Estudos levaram a descoberta de uma espécie de tapir ainda desconhecida pela ciência, mas que já era identificada por ribeirinhos e índios.

Vandré Fonseca ·
17 de dezembro de 2013 · 10 anos atrás

Ilustração da anta [i]Tapirus kabomani[/i] fêmea.
Ilustração da anta [i]Tapirus kabomani[/i] fêmea.

Manaus, AM — No meio das amostras de crânios de anta juntados no início do século para estudos na Universidade Federal de Rondônia, alguns intrigavam o paleontologista Mario Cozzuol. Apesar de diferentes dos demais, era incrível que alguns vinham de animais mortos recentemente. Isto significava que essa anta diferente era um animal vivo e não um mamífero extinto há milhares de anos, como aqueles que Cozzuol já estava habituado a estudar.

Foram necessários dez anos de análises da morfologia e genética de antas ainda vivas e também extintas, mas o resultado foi uma descoberta considerada entre as mais importantes do ano: uma nova espécie de anta que ainda povoa a Floresta Amazônica. “O paleontólogo está acostumado a reconhecer animais do passado, descobrir um que ainda está vivo é realmente diferente”, afirma o pesquisador, hoje professor da Universidade Federal de Minas Gerais.

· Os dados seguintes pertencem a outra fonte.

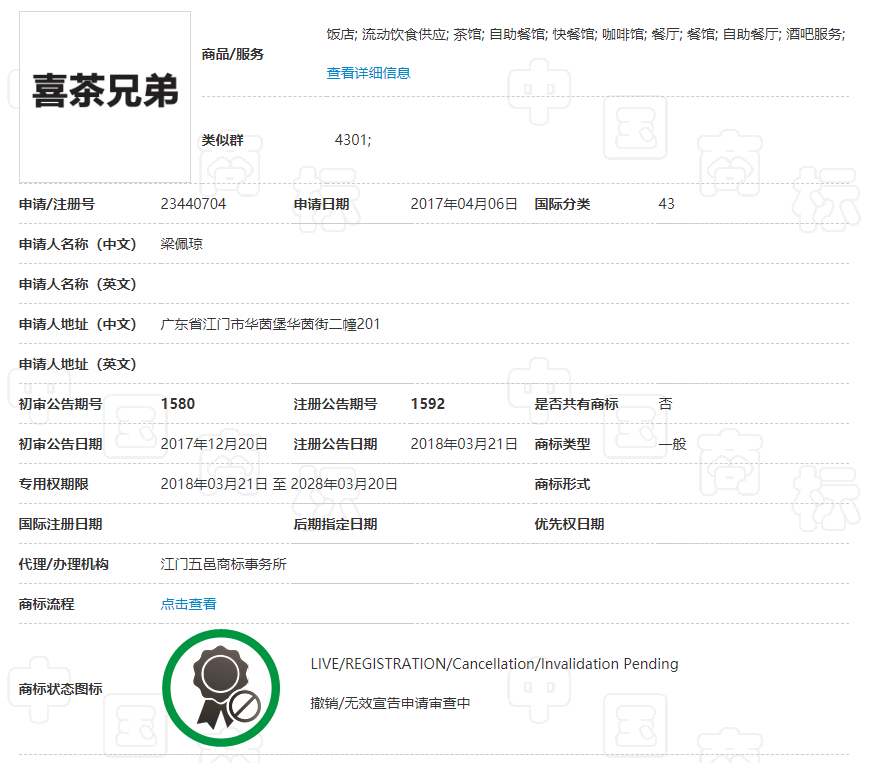Click the trademark status badge icon

pos(221,687)
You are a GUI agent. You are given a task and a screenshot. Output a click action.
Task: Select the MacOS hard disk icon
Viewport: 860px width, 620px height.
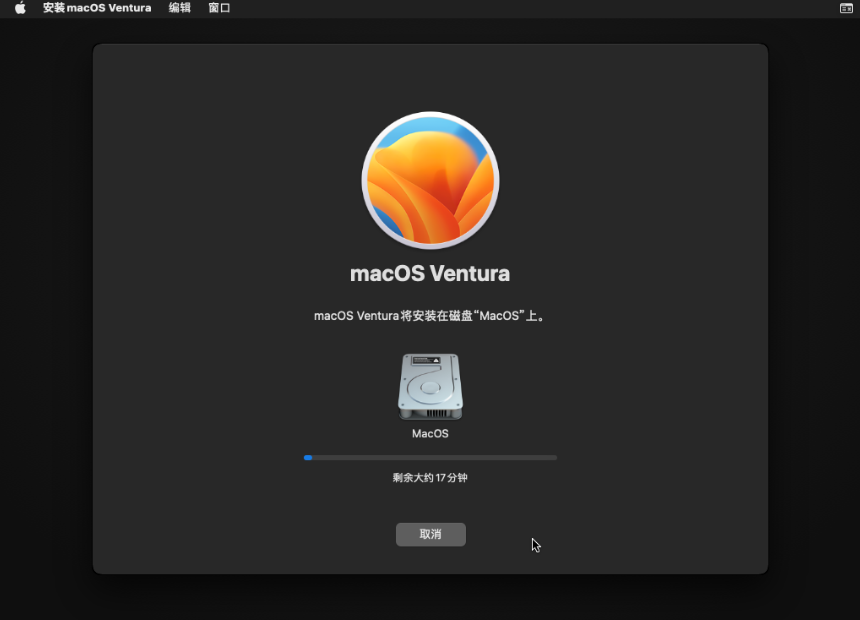430,386
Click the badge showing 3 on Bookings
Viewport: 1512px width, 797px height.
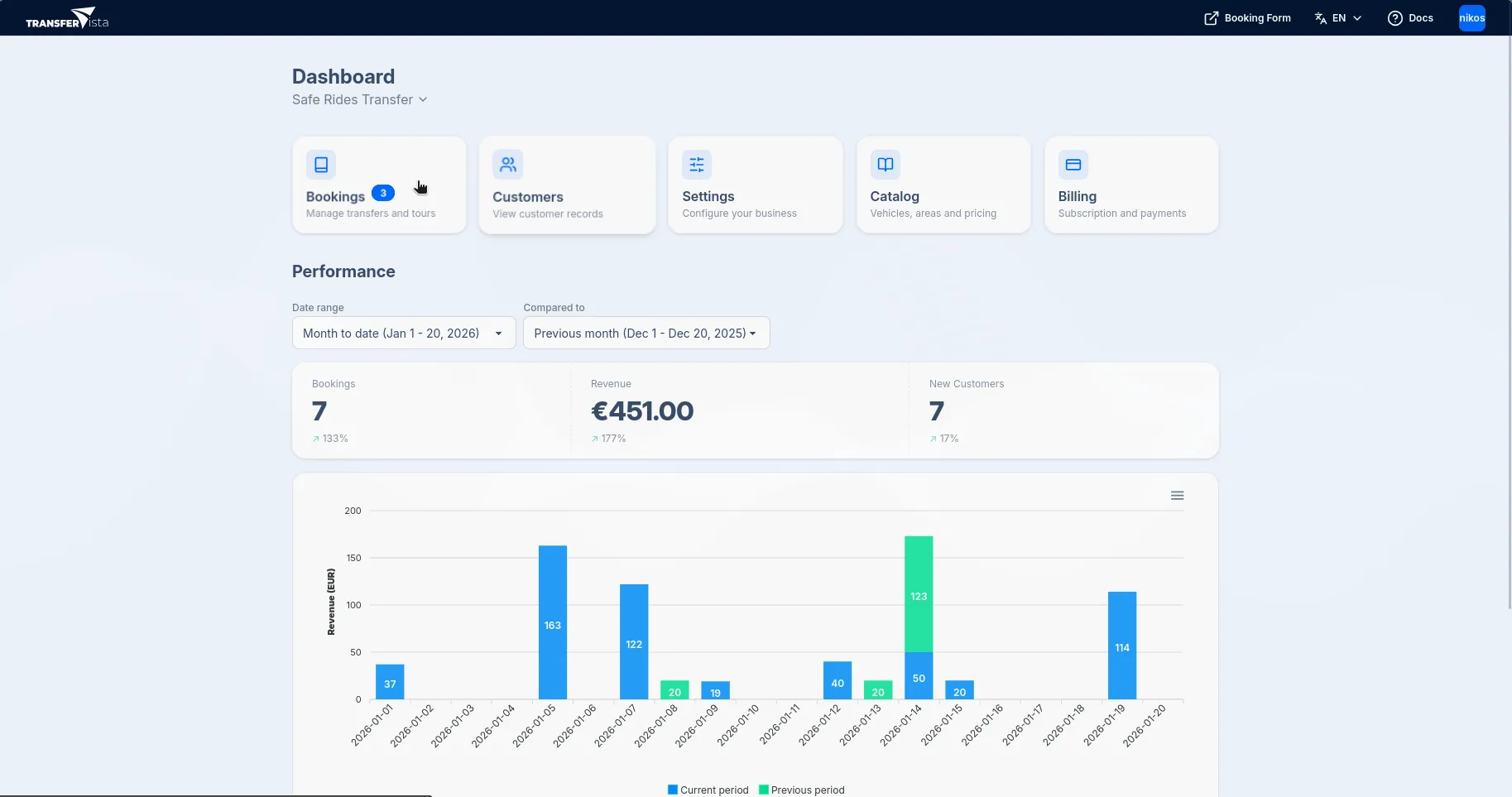pos(383,193)
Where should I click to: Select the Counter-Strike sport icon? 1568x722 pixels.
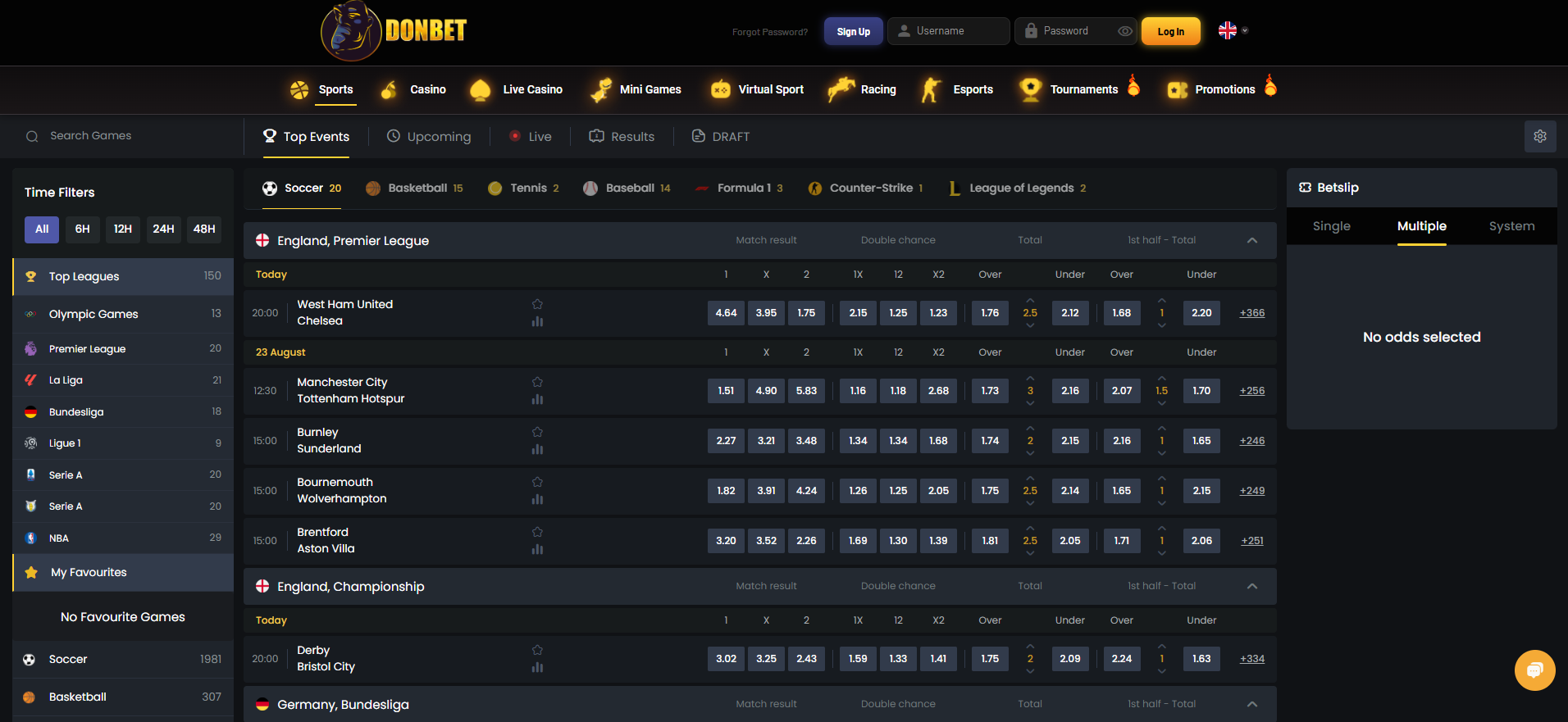814,188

A descoberta foi publicada esta semana no Journal of Mammalogy, voltado para pesquisas sobre mamíferos. A Tapirus kabomani é a primeira espécie da ordem Perissodactyla, que inclui cavalos e rinocerontes, encontrada nos últimos cem anos e a primeira anta dos últimos 150 anos. Ela é menor do que o Tapirus terrestris, ou anta-brasileira, e possui as pernas mais curtas. Enquanto a espécie já conhecida pode pesar até 300 quilos, a nova tem a metade desse peso. Possui também uma coloração mais escura e uma crista menos proeminente.

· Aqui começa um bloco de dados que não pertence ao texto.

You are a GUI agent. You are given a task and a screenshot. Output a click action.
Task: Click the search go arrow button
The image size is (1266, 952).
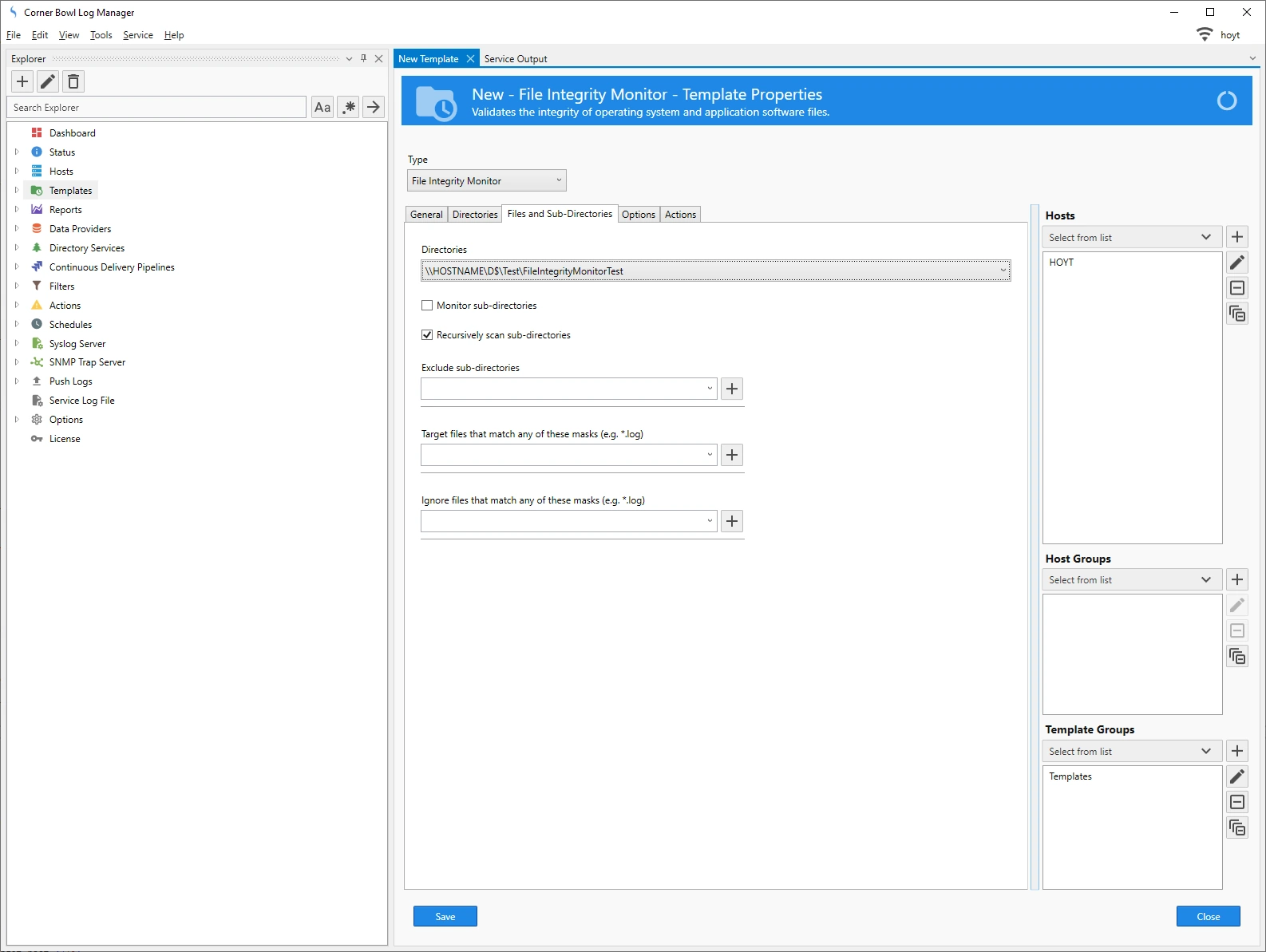click(x=374, y=108)
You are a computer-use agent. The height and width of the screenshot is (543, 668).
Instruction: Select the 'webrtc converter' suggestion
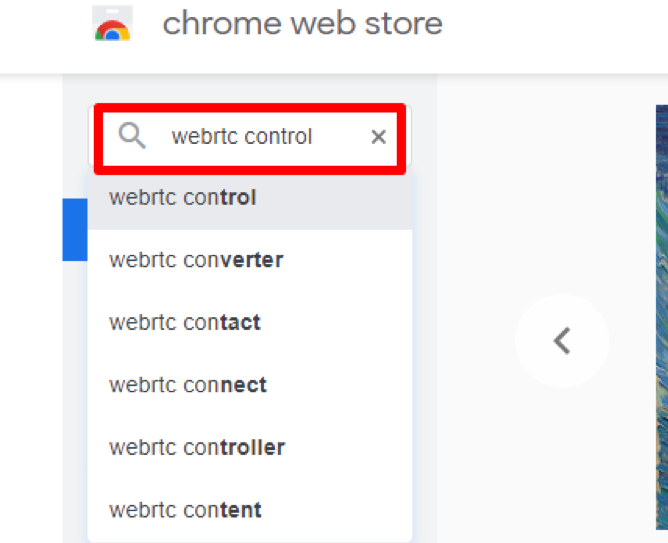coord(250,260)
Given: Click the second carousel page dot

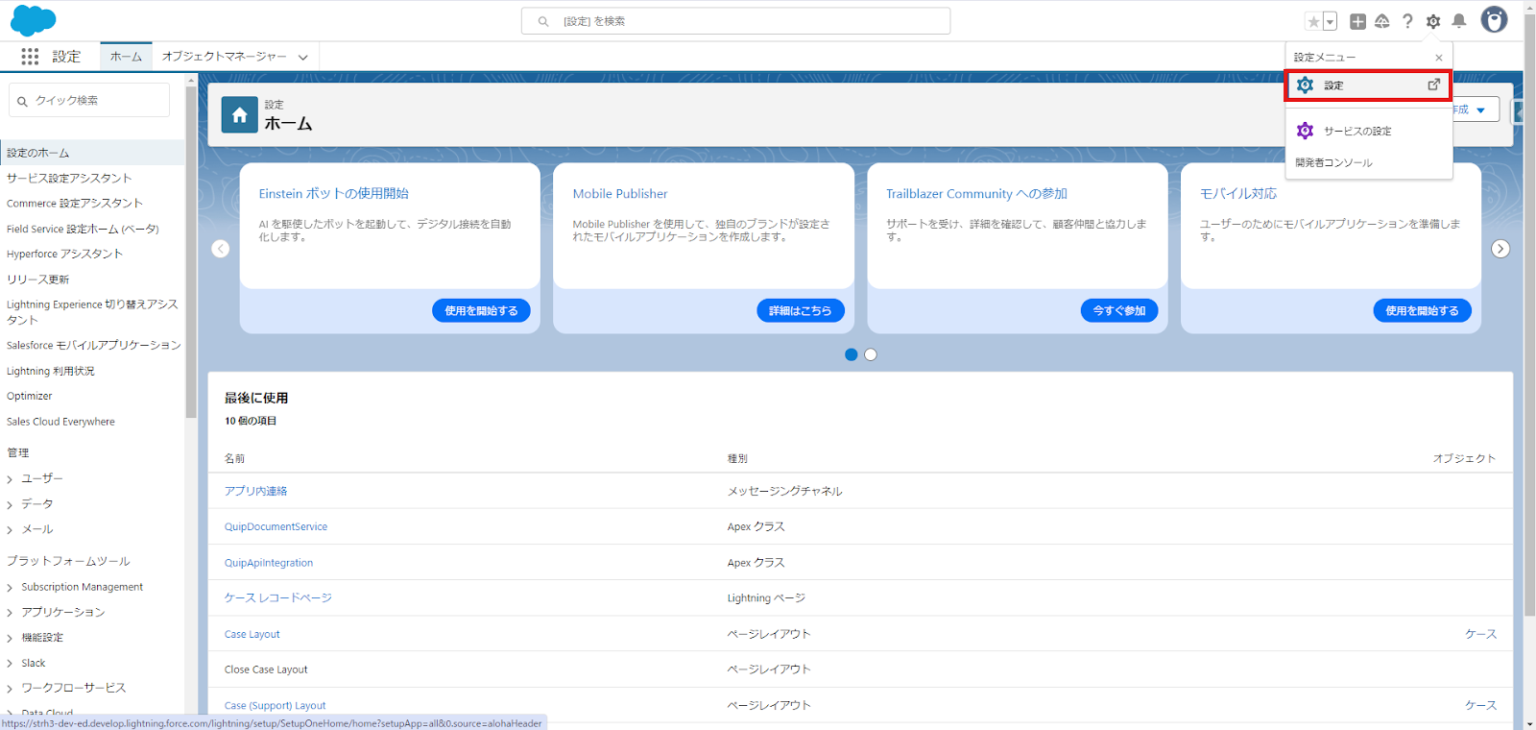Looking at the screenshot, I should [x=870, y=354].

Os estudos que se iniciaram em Rondônia levaram também a descoberta de uma anta já extinta, a Tapirus rondoniensis. O paleontólogo explica também que a nova espécie se diferenciou da anta-brasileira há cerca de 300 mil anos. Na América do Sul existe ainda outra espécie de tapir, o Tapirus pinchaque, que vive nas montanhas desde a Venezuela até o Peru. Existem também registros na Colômbia do Tapirus bairdii, que vive na América Central.

A pesquisa confirmou uma diferença que índios Karitiana e ribeirinhos já conheciam, mas que para cientistas se tratava apenas de variações de uma mesma espécie. “Os índios nos traziam crânios de animais caçados e diziam quais eram da nova espécie e quais eram da outra. E essa divisão era verificada também nos testes que fazíamos”, conta Cozzuol. Ribeirinhos já tinham até nome para essa espécie: anta-pretinha.

Ilustração da anta [i]Tapirus kabomani[/i] macho.
Ilustração da anta [i]Tapirus kabomani[/i] macho.

E agora já se sabe que a espécie foi até alvo de um presidente americano: Quando Theodore Roosevelt, no início do século XX, esteve no Brasil, abateu uma anta que hoje está no Museu Americano de História Natural, em Nova Iorque. Era uma anta-pretinha.

Esta é a terceira espécie de anta viva reconhecida na América do Sul e a quinta em todo o mundo. Apesar de ter sido descoberta na divisa dos estados de Rondônia e Amazonas, Cozzuol acredita que esteja distribuída por toda a Amazônia. “A nova anta vive em mosaicos, com áreas de floresta e mata mais baixa, enquanto a anta-brasileira prefere vegetação mais uniforme”, diz o paleontólogo argentino.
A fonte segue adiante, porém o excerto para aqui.